— EXTRAIT DE PAGE —
________________

Dans son iPod, il y a les Beatles et les Stones, James Brown et Stevie Wonder, Eminem et Bob Dylan, Miles Davis et Gil Scott-Heron. Barack Obama aime la musique. D'hier et d'aujourd'hui. Avec un faible pour le R&B et le reggae de Bob Marley (oui, contrairement à l'un de ses prédécesseurs, il avoue avoir déjà «inhalé»).

Mardi, au moment de sa réélection, je me suis revu à Chicago, il y a quatre ans, attendant à Grant Park, au coeur d'une foule compacte, qu'Obama prononce son premier discours à titre de «président élu». L'air était doux, l'ambiance électrique, Mistaken for Strangers, du groupe The National, jouait sur les haut-parleurs.

Mon collègue et ami Alexandre Sirois, chef de nos pages internationales qui couvrait l'élection présidentielle, était à mes côtés. Mardi, il était de retour à Chicago. En direct du quartier général du camp Obama, tout en rédigeant son compte rendu de la soirée, il a livré ses impressions sur Twitter.

«Le DJ est en feu à Chicago», a répété Alex, un mélomane averti. Il faisait référence entre autres à Even Better Than The Real Thing de U2 («Give me one more chance and you'll be satisfied») et à We Take Care of Our Own de Bruce Springsteen qui, avec le rappeur Jay-Z, a accompagné le président durant ses derniers jours de campagne.

La chanson du Boss, comme celle de U2, fait partie de la liste officielle des titres qui pouvaient être diffusés lors des sorties publiques du président, au cours de la campagne électorale. Une chanson qui dénonce le manque de leadership du dernier président républicain, George W. Bush, après l'ouragan Katrina.

Ces pièces n'ont évidemment pas été choisies de manière fortuite, comme du reste l'ensemble de la bande sonore de la soirée électorale de mardi. La sélection musicale du quartier général de Chicago, que l'on a pu découvrir sur toutes les chaînes télévisées, reflétait à la fois les goûts personnels de Barack Obama et le message (chanté par Bono sur l'album Achtung Baby) qu'il tente de transmettre aux électeurs depuis des mois: «Donnez-moi une autre chance et vous serez satisfaits...»

________________

Reproduisez à l'identique le passage de la chronique sur les goûts musicaux de Barack Obama, en commençant aux mots «La chanson du» et en vous arrêtant après «après l'ouragan Katrina.».

— MATÉRIEL —
________________

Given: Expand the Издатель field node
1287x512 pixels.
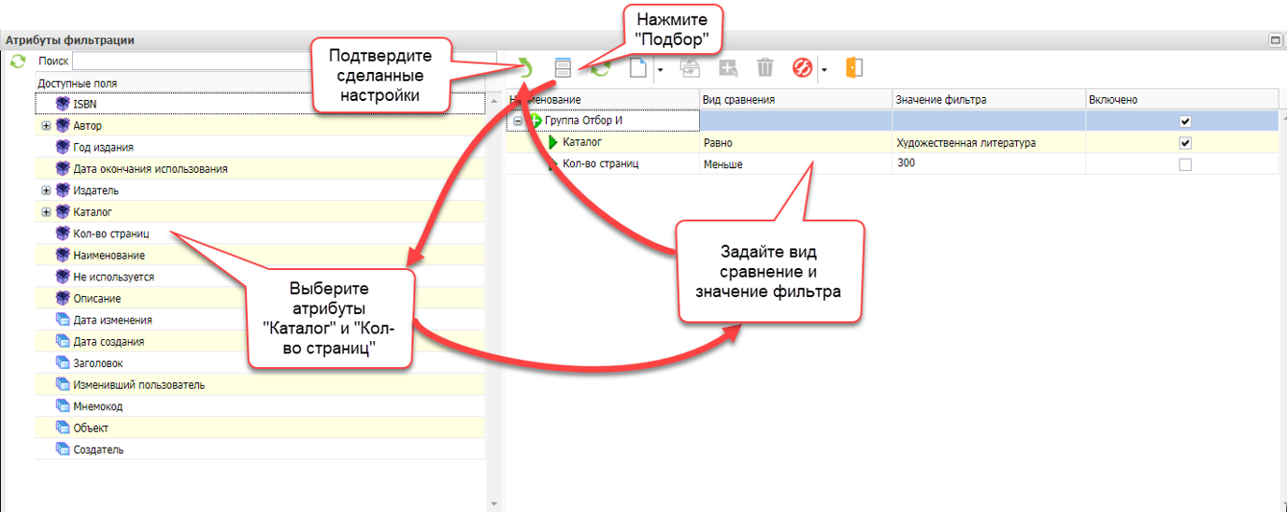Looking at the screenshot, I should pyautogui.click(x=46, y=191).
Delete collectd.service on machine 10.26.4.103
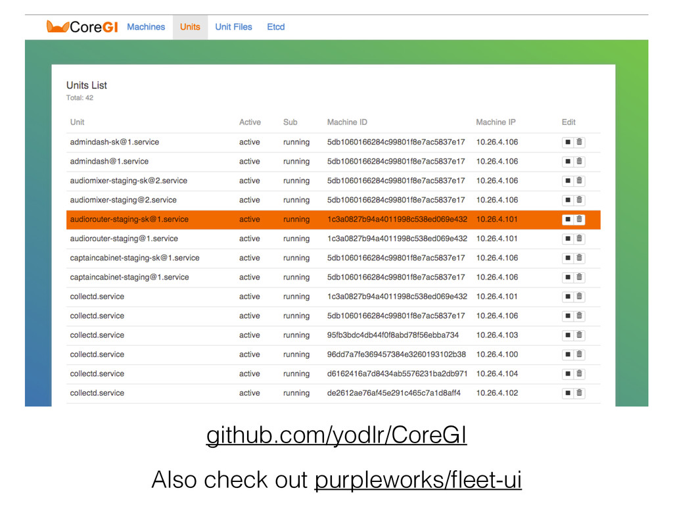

________________

— RÉPONSE À L'EXERCICE —
La chanson du Boss, comme celle de U2, fait partie de la liste officielle des titres qui pouvaient être diffusés lors des sorties publiques du président, au cours de la campagne électorale. Une chanson qui dénonce le manque de leadership du dernier président républicain, George W. Bush, après l'ouragan Katrina.